The Sound of Light on Water: Jon Hopkins’ favorite music

The Sound of Light on Water: Jon Hopkins’ favorite music


The first time I heard it, Bon Iver (aka Justin Vernon) invited me to a festival he used to put on in Eau Claire. He introduced the entire album from start to finish – no one had ever heard it before. I remember feeling so connected to the first track and a few of the others. The more complex tracks were pretty hard to grasp on first listens, and I find it takes me a while to really grasp a record that complex. When I was listening to some of the sounds, I was like, “What is this and where is this coming from?” It wasn’t until it came out and I processed it more that I started to understand how each track influenced the one around it – it was a kind of ecosystem.

That was a gigantic Record for me. I’m a sucker for long-form music and this record fits together so beautifully, like a tapestry. I could never imagine these two songs, for example, as separate pieces of music. “8 (circle)” is actually one of the most accessible pieces on the record – it’s a beautiful, straightforward Americana-style Bon Iver song, but “Moonwater” is an extraordinary, bizarre, quite disturbing, very beautiful patchwork thing and for me, combining the two is again about this concept of earning your right to relax after the tension, just like Stravinsky.

There’s also this increasingly crazy saxophone solo that actually starts to go out of tune, so that when the first beautiful 1980s Juno synth pad kicks in at the beginning of “8 (circle)”, you think, “Oh, thank God!

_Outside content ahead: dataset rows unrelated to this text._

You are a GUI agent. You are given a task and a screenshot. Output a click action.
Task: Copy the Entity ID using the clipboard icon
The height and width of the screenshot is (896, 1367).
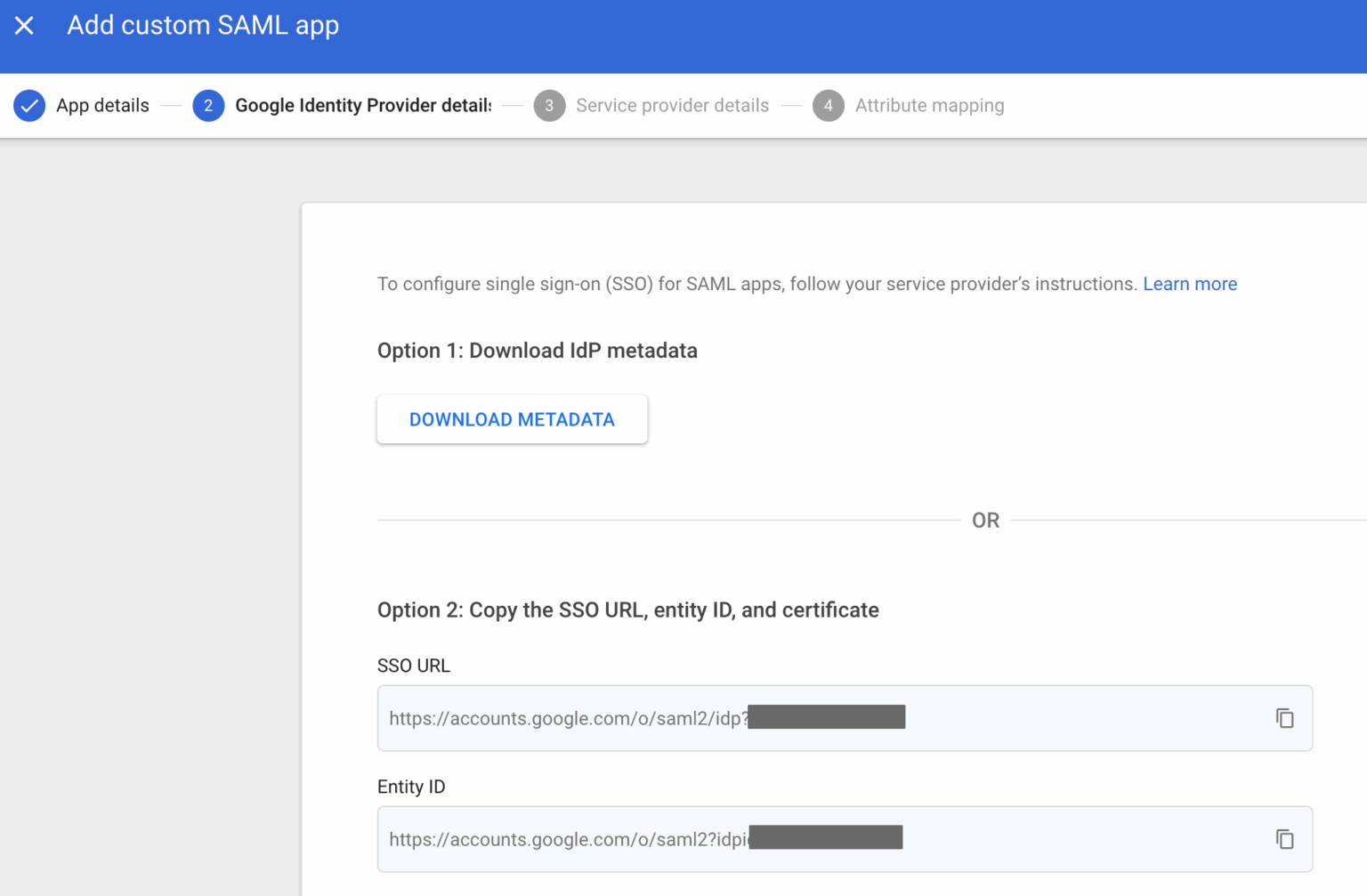point(1285,839)
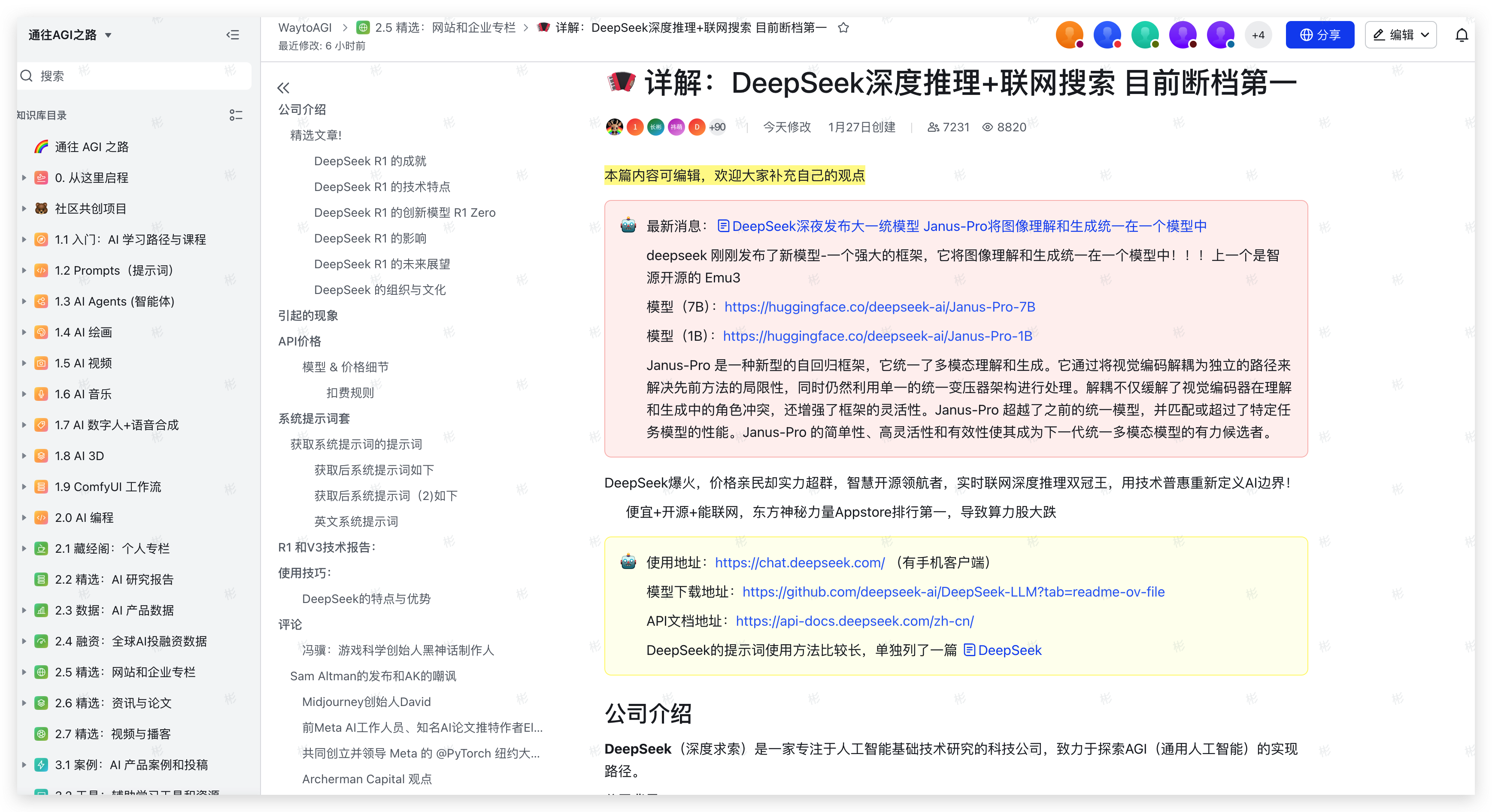The height and width of the screenshot is (812, 1492).
Task: Open the 1.4 AI 绘画 page icon
Action: [41, 333]
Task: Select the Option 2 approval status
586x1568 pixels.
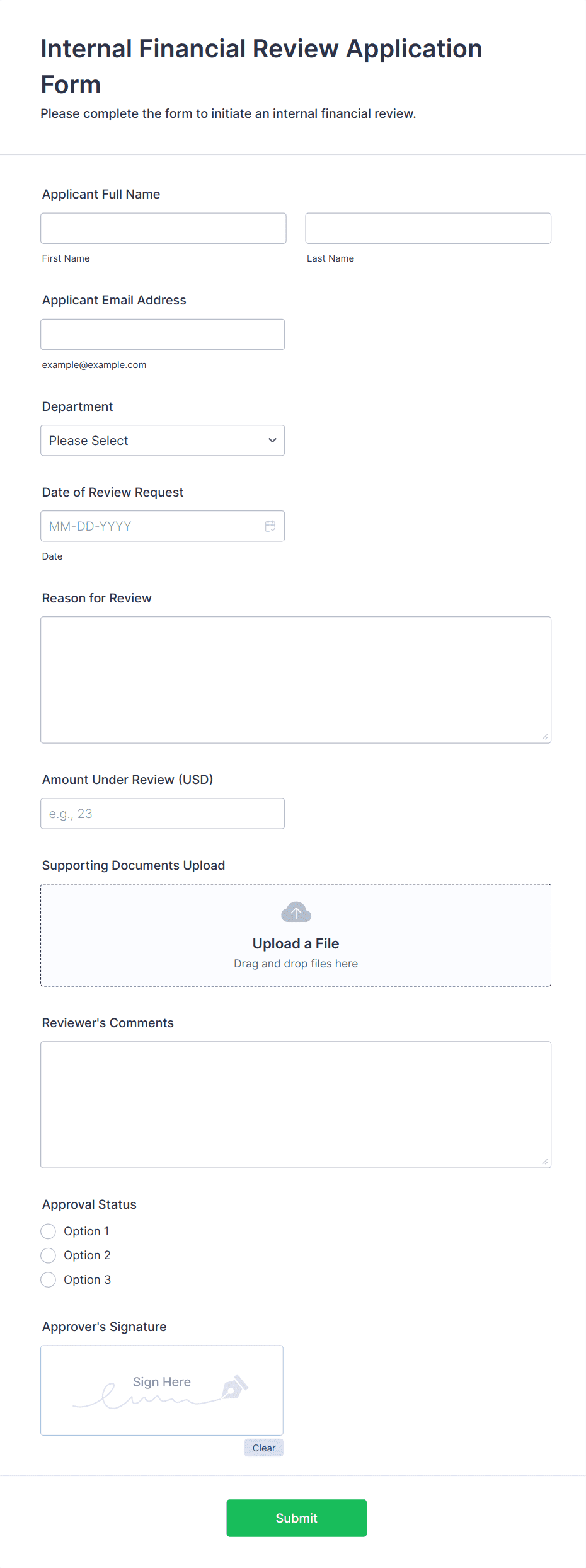Action: [x=48, y=1255]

What was that chaos I was listening to?!” But then it starts very movingly with his vocoder singing and some simple lyrics about the road ahead and the road behind us. There’s also this feeling like he’s communicating something in some mysterious way, but you don’t know what it is. I’ve never spoken to him about the meaning behind the lyrics, but I feel like something very powerful and complex is being communicated, and then when the second song starts, something very simple and deep. Maybe it’s this shift from the cosmic to the heart. I think that has a pretty big influence on what I do.

There are still musicians who produce albums in a certain order, and I will always be one of them. I think it’s so important to honor the original album format, and these two songs are an example of the importance of that order.